Howard BROWNE, À la schlague ! (The Taste of Ashes). Traduction de Marcel Duhamel. Série noire n° 470, 1957. Rééd. Carré noir n° 529, 1985.


Dimanche 3 décembre 2006 | Rompols | Aucun commentaire


Contribution à une Anthologie du métrage

(private joke à destination de trois personnes)

Un verrou coulissa à l’intérieur et la porte s’entrouvrit juste assez pour découvrir un métrage de tablier bleu, un nez pointu et un œil inquisiteur derrière une paire d’épaisses lunettes à double foyer.

Howard Browne, À la schlague !, Série noire n° 470.
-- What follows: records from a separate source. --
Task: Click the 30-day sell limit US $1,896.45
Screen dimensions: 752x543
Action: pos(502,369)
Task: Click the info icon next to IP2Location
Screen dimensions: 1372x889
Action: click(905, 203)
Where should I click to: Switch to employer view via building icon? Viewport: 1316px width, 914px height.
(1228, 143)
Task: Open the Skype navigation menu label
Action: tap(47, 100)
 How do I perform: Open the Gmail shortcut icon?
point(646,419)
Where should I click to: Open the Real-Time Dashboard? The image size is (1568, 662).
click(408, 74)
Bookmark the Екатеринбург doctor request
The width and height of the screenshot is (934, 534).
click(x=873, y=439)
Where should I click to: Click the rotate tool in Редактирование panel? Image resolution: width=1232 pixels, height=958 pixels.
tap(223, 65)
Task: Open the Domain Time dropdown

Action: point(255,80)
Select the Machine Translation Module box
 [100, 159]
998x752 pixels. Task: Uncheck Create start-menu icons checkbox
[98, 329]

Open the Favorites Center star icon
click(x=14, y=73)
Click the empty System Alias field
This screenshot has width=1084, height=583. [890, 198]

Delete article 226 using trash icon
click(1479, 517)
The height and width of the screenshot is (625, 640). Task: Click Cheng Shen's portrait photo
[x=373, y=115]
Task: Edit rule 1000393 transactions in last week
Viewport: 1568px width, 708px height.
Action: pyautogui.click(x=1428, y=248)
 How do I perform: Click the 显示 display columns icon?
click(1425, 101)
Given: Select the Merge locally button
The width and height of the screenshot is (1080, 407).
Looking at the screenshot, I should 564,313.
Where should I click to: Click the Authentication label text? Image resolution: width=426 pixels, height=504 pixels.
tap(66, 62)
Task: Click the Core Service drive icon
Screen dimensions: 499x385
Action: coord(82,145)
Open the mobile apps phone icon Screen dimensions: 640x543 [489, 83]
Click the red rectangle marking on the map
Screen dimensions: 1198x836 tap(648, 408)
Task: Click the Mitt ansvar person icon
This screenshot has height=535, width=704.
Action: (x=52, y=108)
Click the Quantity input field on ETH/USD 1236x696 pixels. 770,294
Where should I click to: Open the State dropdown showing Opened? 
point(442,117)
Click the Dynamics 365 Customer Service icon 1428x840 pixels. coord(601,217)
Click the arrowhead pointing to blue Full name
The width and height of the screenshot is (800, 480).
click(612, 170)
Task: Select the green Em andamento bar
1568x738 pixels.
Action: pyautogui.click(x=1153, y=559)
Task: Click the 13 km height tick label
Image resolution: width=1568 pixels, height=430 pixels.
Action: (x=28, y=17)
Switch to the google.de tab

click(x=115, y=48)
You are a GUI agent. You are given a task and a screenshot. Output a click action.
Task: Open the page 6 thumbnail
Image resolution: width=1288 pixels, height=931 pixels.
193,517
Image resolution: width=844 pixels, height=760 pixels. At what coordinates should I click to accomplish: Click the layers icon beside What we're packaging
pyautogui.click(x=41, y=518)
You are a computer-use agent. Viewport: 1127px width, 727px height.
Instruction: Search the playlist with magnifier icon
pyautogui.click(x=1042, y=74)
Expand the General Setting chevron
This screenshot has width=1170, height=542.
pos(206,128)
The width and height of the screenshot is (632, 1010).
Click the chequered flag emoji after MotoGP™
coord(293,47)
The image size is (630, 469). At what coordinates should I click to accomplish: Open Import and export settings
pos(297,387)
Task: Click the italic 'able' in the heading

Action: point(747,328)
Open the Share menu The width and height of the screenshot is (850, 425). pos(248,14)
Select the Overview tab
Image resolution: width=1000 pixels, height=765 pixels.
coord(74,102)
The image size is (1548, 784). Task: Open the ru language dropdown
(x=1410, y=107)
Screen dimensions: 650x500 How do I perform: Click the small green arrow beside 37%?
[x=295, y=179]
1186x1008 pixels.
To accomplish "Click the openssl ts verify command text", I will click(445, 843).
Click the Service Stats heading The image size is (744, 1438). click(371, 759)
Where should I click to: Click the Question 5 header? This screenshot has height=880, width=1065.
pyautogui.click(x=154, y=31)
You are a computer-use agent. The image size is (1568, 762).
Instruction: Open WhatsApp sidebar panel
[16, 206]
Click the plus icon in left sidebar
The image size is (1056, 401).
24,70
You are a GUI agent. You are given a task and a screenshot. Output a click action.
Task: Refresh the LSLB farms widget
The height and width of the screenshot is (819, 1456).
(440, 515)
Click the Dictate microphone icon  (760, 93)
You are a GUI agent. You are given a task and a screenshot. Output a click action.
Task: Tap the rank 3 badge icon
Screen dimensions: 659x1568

Dimanche 3 décembre 2006 | Grappilles | Aucun commentaire


Contributions au Dictionnaire de la bêtise

« Être prêt [pour la “révolution” du livre numérique], cela suppose bien sûr d’avoir des titres numérisés, mais également de travailler à leur enrichissement. Car de la même façon qu’un film en DVD est vendu avec des bonus, le roman, l’essai ou le document qu’on pourra lire demain sur tablette sera très certainement accompagné de contenus multimédias […]. Une façon de donner de la profondeur au livre et de développer le plaisir de la lecture » (Diane Wulweck, Le Monde 2, 18 novembre 2006).
C’est un fait que l’Éducation sentimentale ou Ulysse m’ont toujours paru manquer singulièrement de profondeur. Heureusement, le livre numérique va bientôt remédier à cette criante lacune. On vit une époque formidable.

« Sélection de nouveautés et de classiques high-tech ou la liste des courses pour Noël ! L’occasion de constater que le numérique est devenu le deuxième oxygène de notre quotidien » (Télé-Moustique, 2 décembre 2006, souligné par eux).